My love affair with the ukulele started a couple of years ago while living on a boat. It was an elegant solution for our need for a musical outlet, while spending so much time isolated on the boat. The problems that we needed to overcome were numerous, not least of which being the lack of space and the harsh marine environment. It was the corrosive sea air that forced us to leave Lacey’s beautiful Ovation 12-string guitar safely on land, with its steel strings and delicate electronics. Buying a cheaper, less precious alternative was quickly ruled out as the reality of life on a 36-foot boat and all the constraints that go with it hit home with the subtlety of Kanye West at a … well Kanye West at anything, really.
During one of our much-anticipated forays ashore, where we often afforded ourselves such luxuries as a shower and food not-from-a-can, we took the time to wander around one of the small costal Washington towns. We allowed ourselves to dream of a place to live with flushing toilets and running hot and cold water. It was there that we found what turned out to be my first ukulele (actual ownership of this instrument is still disputed to this day).
Nylon strings, a laminated wood body and a neck too short to warp. Being a soprano (the smallest size of uke), it ticked all the boxes for our purposes and with the addition of three Velcro strips on the back, found its new home (velcroed to the ceiling above our dining room table).
Like many of you reading this, I had never given much thought to the uke as a real instrument. My exposure was generally limited to the plastic varieties that are found broken and abused in the toy chests of children around the world (which even if they do have all four strings, are incapable of staying in tune). These are a far cry from the expertly crafted instruments that I spend my days coveting now. One viewing of Jake Shimabukuro and his rendition of Bohemian Rhapsody will emphatically and permanently dispel any thought of the uke as a toy.

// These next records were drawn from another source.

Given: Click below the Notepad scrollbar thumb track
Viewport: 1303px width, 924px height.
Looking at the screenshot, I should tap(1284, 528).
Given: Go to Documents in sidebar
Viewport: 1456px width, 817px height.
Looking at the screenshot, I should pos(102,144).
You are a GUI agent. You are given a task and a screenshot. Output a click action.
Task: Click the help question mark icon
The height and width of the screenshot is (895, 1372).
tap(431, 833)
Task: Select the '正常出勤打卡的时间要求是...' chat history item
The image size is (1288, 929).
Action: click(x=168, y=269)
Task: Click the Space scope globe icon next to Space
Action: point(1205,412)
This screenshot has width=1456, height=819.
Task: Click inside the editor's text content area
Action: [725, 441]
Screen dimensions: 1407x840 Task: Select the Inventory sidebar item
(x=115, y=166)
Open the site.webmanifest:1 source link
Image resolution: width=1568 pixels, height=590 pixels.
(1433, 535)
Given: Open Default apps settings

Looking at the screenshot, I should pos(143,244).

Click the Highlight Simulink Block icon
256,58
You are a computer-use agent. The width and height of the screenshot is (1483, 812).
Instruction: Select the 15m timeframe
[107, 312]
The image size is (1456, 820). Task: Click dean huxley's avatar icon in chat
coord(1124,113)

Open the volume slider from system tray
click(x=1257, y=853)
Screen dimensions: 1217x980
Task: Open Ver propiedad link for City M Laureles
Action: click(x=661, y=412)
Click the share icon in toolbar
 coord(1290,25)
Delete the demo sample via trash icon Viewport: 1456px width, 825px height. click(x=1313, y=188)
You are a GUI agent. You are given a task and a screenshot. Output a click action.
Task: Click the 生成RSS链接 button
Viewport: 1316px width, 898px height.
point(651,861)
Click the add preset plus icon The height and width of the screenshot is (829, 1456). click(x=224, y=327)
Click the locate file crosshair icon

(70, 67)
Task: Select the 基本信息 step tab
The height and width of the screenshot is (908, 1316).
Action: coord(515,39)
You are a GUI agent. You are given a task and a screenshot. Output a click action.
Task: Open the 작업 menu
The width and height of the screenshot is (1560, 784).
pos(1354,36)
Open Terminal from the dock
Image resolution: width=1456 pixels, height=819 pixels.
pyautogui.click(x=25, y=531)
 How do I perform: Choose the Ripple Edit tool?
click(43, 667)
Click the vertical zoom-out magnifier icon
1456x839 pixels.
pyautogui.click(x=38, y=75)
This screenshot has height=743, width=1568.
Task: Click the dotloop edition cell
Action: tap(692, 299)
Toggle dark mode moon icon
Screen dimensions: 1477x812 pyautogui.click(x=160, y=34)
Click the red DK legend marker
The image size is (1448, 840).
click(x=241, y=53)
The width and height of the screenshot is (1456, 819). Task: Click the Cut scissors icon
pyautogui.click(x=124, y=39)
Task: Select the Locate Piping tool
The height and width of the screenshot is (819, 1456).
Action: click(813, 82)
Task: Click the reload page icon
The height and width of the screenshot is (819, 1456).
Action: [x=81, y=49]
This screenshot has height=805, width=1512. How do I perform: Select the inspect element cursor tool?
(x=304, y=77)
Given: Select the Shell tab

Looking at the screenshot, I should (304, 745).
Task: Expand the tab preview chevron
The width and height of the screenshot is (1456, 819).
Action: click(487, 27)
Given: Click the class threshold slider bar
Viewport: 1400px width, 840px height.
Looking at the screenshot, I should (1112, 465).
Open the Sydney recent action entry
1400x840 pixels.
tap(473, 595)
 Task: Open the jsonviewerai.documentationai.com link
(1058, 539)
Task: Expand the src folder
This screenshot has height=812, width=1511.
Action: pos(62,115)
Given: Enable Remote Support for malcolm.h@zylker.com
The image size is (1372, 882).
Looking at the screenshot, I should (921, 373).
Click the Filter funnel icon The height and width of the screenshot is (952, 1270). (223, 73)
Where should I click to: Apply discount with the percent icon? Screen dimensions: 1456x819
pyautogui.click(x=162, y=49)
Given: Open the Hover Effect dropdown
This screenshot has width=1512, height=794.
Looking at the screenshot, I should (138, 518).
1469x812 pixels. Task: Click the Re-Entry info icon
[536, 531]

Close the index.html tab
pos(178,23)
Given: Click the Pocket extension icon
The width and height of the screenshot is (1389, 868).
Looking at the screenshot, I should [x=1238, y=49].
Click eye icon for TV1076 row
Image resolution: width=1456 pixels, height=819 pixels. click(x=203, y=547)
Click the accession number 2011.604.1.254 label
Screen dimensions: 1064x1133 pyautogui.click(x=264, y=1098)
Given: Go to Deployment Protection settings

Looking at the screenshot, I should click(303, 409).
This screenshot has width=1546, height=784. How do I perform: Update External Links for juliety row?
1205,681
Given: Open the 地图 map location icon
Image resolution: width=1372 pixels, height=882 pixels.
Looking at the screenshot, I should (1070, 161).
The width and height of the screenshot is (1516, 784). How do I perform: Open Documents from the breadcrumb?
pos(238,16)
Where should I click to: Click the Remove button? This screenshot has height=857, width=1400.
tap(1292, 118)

As someone who has tried unsuccessfully to learn the guitar as an adult, I often lamented not learning an instrument as a child. The affordability (my first uke was around $40), accessibility (4 strings and a few relatively easy open chords will have you playing your first song the day you get it), and the abundance of resources (YouTube videos, websites and the booming popularity of the uke) have made learning this instrument not only a lot of fun but also extremely rewarding.
So if you are like me, and had given up hope of learning an instrument or you want something to sing along to or you just want to try something different, grab a uke, pick a song, look it up on YouTube, pick an easier song and start learning it. Who knows, the ukulele might bring you as much happiness as it has brought myself and many others.